▽

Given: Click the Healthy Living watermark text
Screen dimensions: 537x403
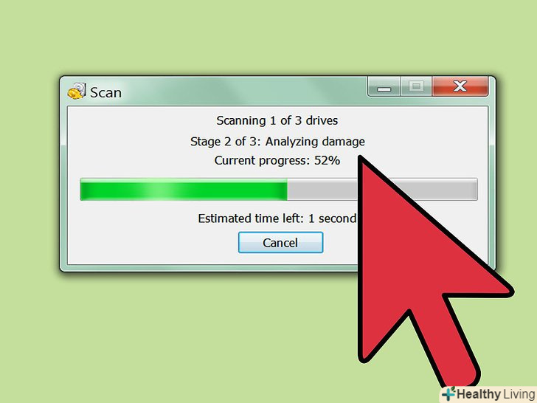Looking at the screenshot, I should pos(496,394).
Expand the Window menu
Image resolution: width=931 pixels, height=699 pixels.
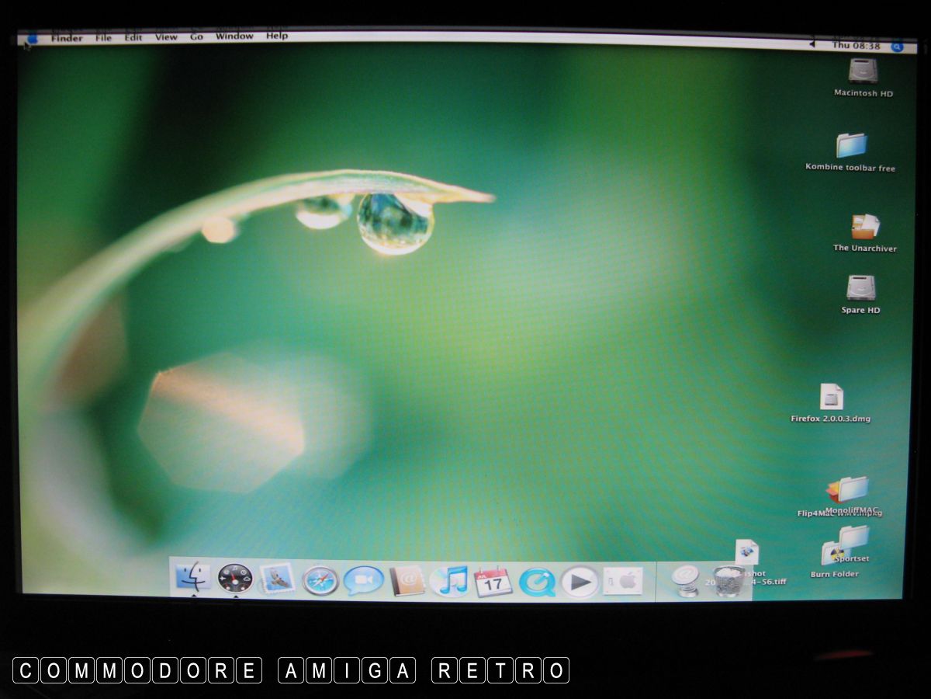coord(234,37)
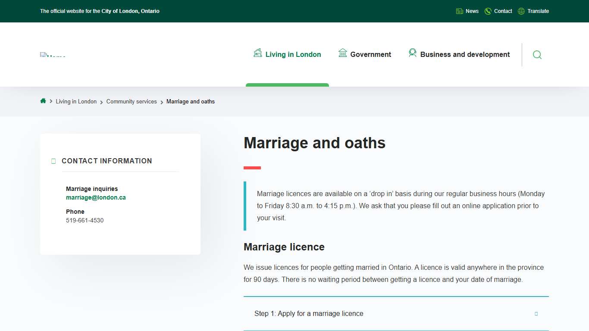Email marriage@london.ca via the link
The width and height of the screenshot is (589, 331).
[96, 197]
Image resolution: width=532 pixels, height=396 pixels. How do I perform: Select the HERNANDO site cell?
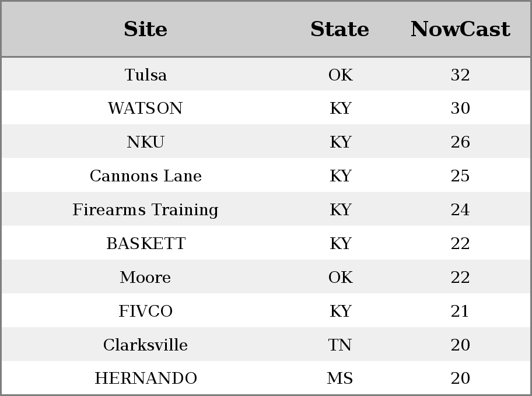(146, 378)
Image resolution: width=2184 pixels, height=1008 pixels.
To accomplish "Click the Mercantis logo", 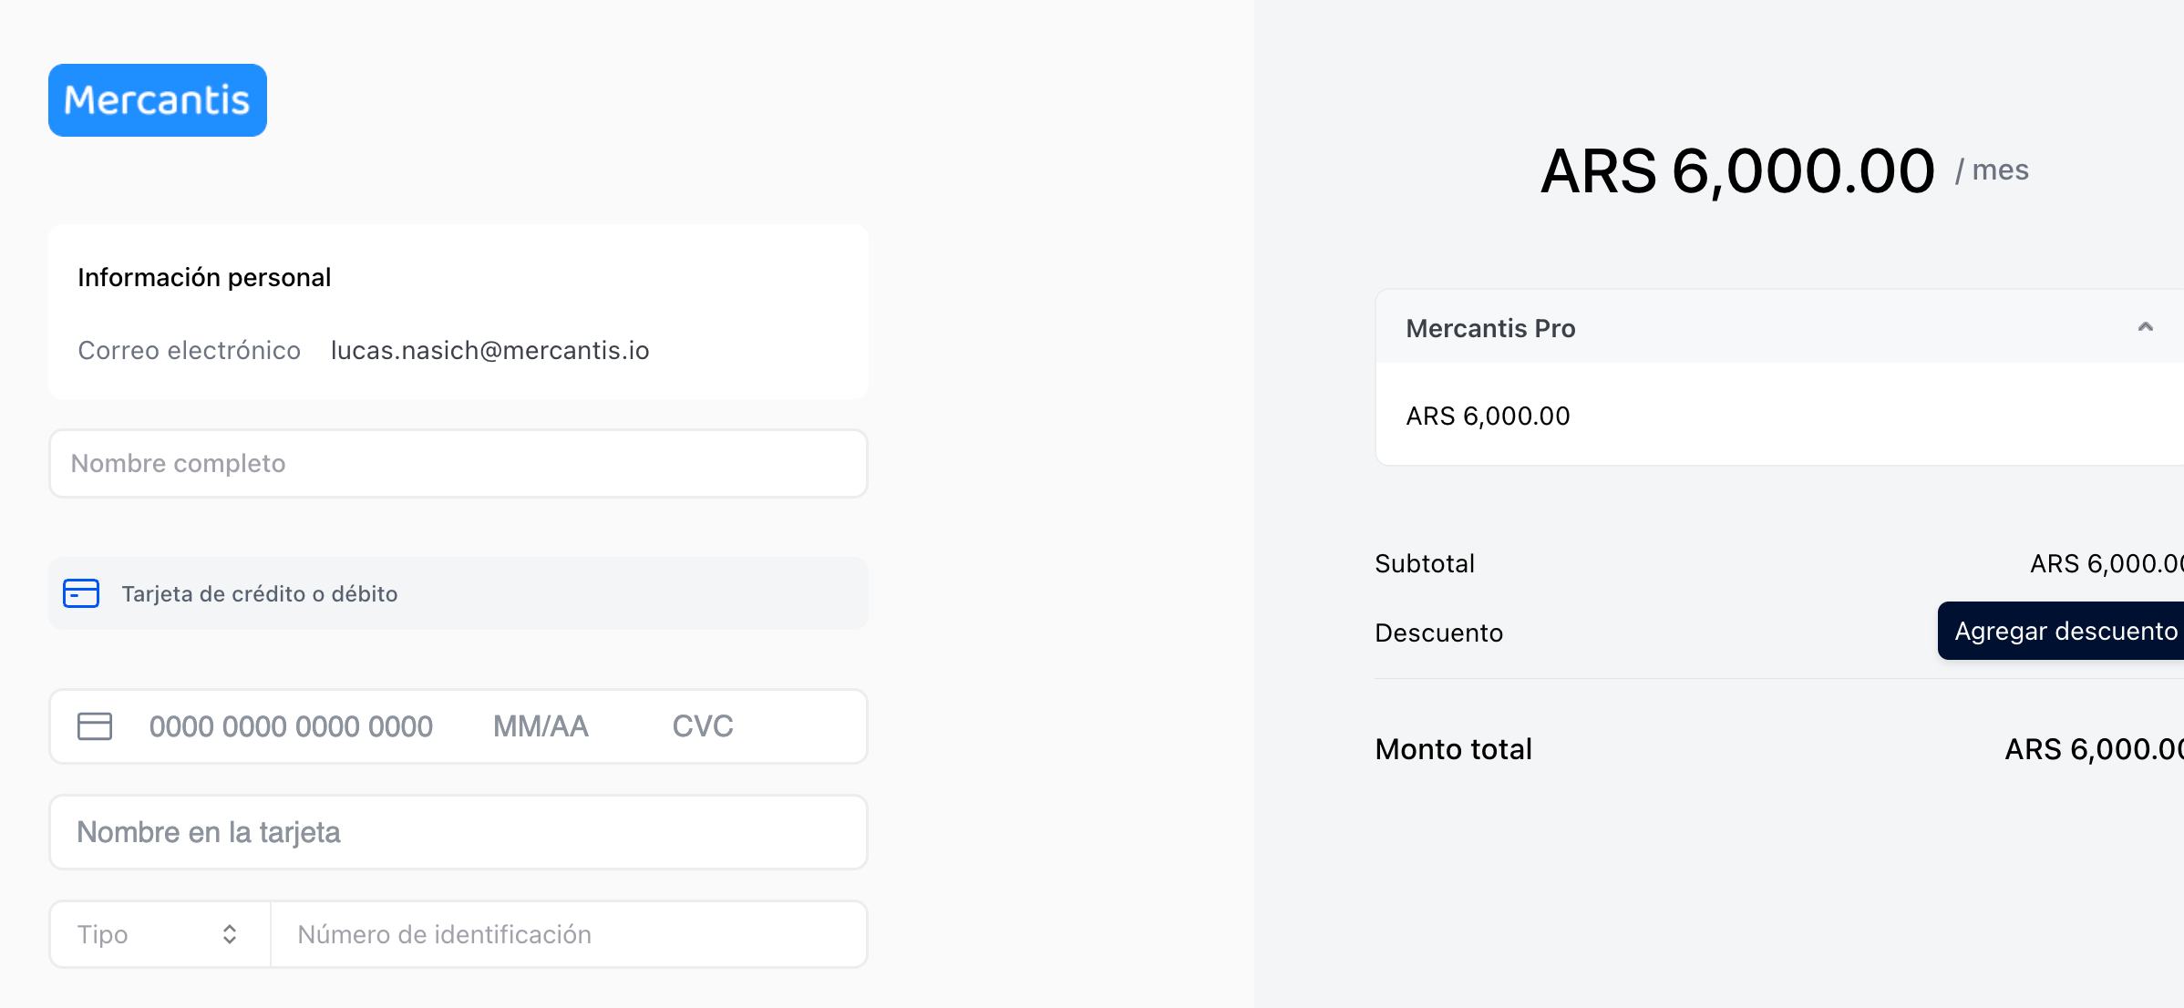I will click(x=158, y=100).
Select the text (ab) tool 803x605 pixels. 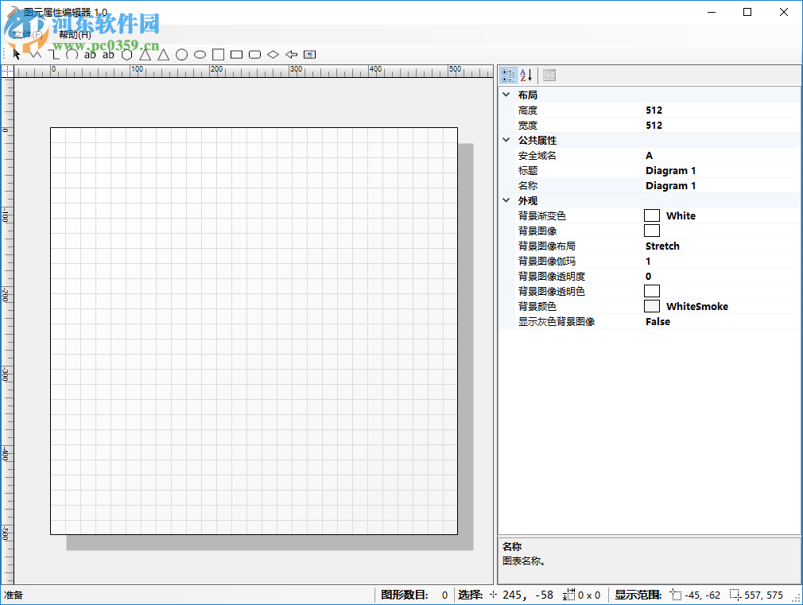click(x=90, y=54)
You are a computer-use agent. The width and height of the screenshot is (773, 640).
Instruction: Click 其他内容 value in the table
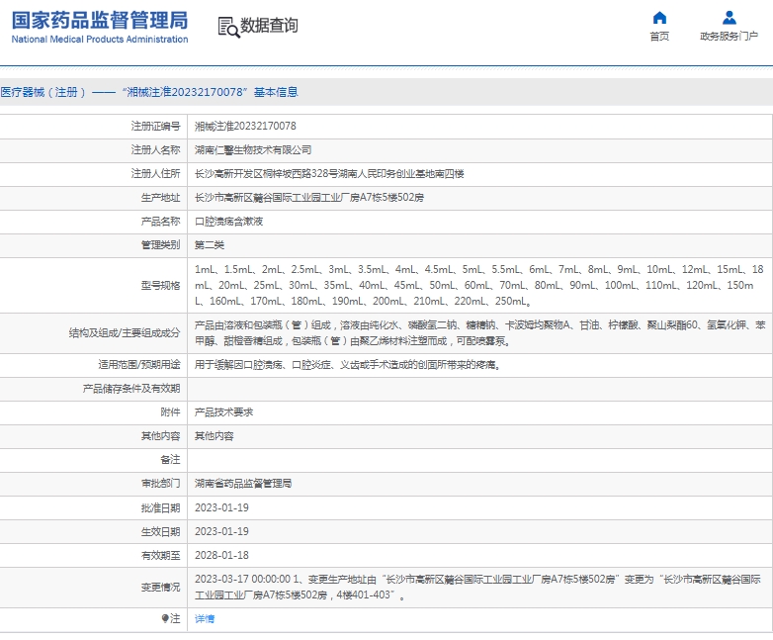(214, 435)
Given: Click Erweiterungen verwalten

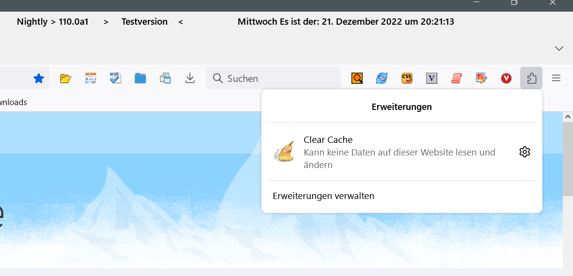Looking at the screenshot, I should tap(323, 196).

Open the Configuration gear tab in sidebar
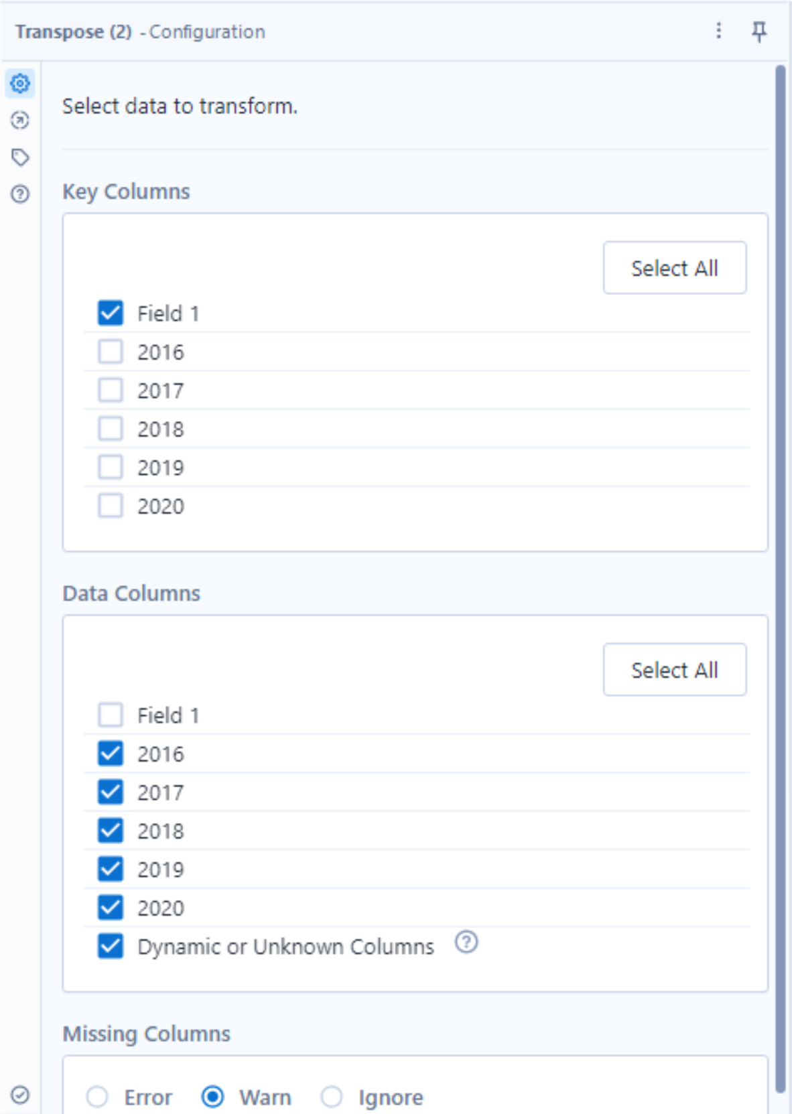tap(20, 84)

△

_Directions for this task_: Format the stretch of rows from the line that contains "Given: Click Erweiterungen verwalten" through the end of the rows as a two-column CSV with the headers text and answer. Give one line for each row, put each field in double quotes with its line breaks replaced by spaces, and leave out the pictures.

_Response_:
text,answer
"Given: Click Erweiterungen verwalten","Looking at the screenshot, I should tap(323, 196)."
"Open the Configuration gear tab in sidebar","tap(20, 84)"